## is there such a thing as optimal subsampling?

Posted in Books, Statistics, University life with tags , , , , , , , , , , , , , on June 12, 2020 by xi'an

This idea of optimal thinnin and burnin has been around since the early days of the MCMC revolution and did not come up with a definite answer. For instance, from a pure estimation perspective, subsampling always increases the variance of the resulting estimator. My personal approach is to ignore both burnin and thinnin and rather waste time on running several copies of the code to check for potential discrepancies and get a crude notion of the variability. And to refuse to answer to questions like is 5000 iterations long enough for burnin?

A recent arXival by Riabiz et al. readdresses the issue. In particular concerning this notion that the variance of the subsampled version is higher: this only applies to a deterministic subsampling, as opposed to an MCMC-based subsampling (although this intricacy only makes the problem harder!). I however fail to understand the argument in favour of subsampling based on storage issues (p.4), as a dynamic storage of the running mean for all quantities of interest does not cost anything if the integrand is not particularly demanding. I also disagree at the pessimistic view that the asymptotic variance of the MCMC estimate is hard to estimate: papers by Flegal, Hobert, Jones, Vat and others have rather clearly shown how batch means can produce converging estimates of this asymptotic variance.

“We do not to attempt to solve a continuous optimisation problem for selection of the next point [in the sample]. Such optimisation problems are fundamentally difficult and can at best be approximately solved. Instead, we exactly solve the discrete optimisation problem of selecting a suitable element from a supplied MCMC output.”

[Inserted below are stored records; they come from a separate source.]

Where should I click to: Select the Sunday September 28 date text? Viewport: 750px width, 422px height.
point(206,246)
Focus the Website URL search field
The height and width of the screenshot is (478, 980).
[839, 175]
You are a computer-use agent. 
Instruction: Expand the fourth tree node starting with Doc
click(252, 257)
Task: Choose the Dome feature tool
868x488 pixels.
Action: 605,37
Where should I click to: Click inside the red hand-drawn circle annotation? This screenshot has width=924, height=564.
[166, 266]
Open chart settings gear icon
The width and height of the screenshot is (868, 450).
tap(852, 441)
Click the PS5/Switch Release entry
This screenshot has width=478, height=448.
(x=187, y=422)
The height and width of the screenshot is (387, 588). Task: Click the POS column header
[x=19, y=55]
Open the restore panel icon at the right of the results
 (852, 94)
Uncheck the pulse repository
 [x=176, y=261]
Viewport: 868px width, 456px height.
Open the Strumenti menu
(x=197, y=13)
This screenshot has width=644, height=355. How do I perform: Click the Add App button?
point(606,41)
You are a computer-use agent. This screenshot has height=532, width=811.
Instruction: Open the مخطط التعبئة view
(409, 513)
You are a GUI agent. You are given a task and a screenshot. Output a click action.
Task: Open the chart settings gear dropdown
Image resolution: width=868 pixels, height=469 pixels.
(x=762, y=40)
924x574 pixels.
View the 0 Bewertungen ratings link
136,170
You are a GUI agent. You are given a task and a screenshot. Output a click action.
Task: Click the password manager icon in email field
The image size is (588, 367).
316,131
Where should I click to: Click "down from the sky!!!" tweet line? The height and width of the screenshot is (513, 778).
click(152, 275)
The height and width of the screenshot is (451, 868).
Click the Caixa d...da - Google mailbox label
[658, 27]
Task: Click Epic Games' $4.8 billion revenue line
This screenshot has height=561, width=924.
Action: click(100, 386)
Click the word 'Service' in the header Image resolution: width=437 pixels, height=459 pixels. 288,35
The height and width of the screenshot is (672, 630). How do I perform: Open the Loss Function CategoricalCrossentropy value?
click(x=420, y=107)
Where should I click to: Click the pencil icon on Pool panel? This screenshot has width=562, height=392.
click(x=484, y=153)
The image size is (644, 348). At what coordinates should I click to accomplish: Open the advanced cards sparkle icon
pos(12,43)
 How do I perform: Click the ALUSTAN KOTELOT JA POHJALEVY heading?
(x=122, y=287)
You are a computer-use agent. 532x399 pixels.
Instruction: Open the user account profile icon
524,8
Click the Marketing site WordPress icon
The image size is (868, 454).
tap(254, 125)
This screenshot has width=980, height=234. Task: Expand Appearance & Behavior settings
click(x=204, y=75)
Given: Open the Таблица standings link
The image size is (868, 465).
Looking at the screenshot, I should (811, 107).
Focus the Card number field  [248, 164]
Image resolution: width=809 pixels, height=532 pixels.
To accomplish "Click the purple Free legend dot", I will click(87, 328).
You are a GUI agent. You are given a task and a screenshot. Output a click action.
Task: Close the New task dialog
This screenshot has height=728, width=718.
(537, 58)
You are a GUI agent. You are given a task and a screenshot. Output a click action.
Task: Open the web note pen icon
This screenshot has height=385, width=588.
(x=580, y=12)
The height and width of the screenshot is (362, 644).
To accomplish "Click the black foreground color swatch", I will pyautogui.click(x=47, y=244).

One definitely positive aspect of the paper is that the (thinning) method is called Stein thinning, in connection with Stein’s discrepancy, and this honours Charles Stein. The method looks at the optimal subsample, with optimality defined in terms of minimising Stein’s discrepancy from the true target over a reproducible kernel Hilbert space. And then over a subsample to minimise the distance from the empirical distribution to the theoretical distribution. The kernel (11) is based on the gradient of the target log density and the solution is determined by greedy algorithms that determine which next entry to add to the empirical distribution. Which is of complexity O(nm2) if the subsample is of size m. Some entries may appear more than once and the burnin step could be automatically included as (relatively) unlikely values are never selected (at least this was my heuristic understanding). While the theoretical backup for the construct is present and backed by earlier papers of some of the authors, I do wonder at the use of the most rudimentary representation of an approximation to the target when smoother versions could have been chosen and optimised on the same ground. And I am also surprised at the dependence of both estimators and discrepancies on the choice of the (sort-of) covariance matrix in the inner kernel, as the ODE examples provided in the paper (see, e.g., Figure 7). (As an aside and at a shallow level, the approach also reminded me of the principal points of my late friend Bernhard Flury…) Storage of all MCMC simulations for a later post-processing is of course costly in terms of storage, at O(nm). Unless a “secretary problem” approach can be proposed to get sequential. Another possible alternate would be to consider directly the chain of the accepted values (à la vanilla Rao-Blackwellisation). Overall, since the stopping criterion is based on a fixed sample size, and hence depends on the sub-efficiency of evaluating the mass of different modes, I am unsure the method is anything but what-you-get-is-what-you-see, i.e. prone to get misled by a poor exploration of the complete support of the target.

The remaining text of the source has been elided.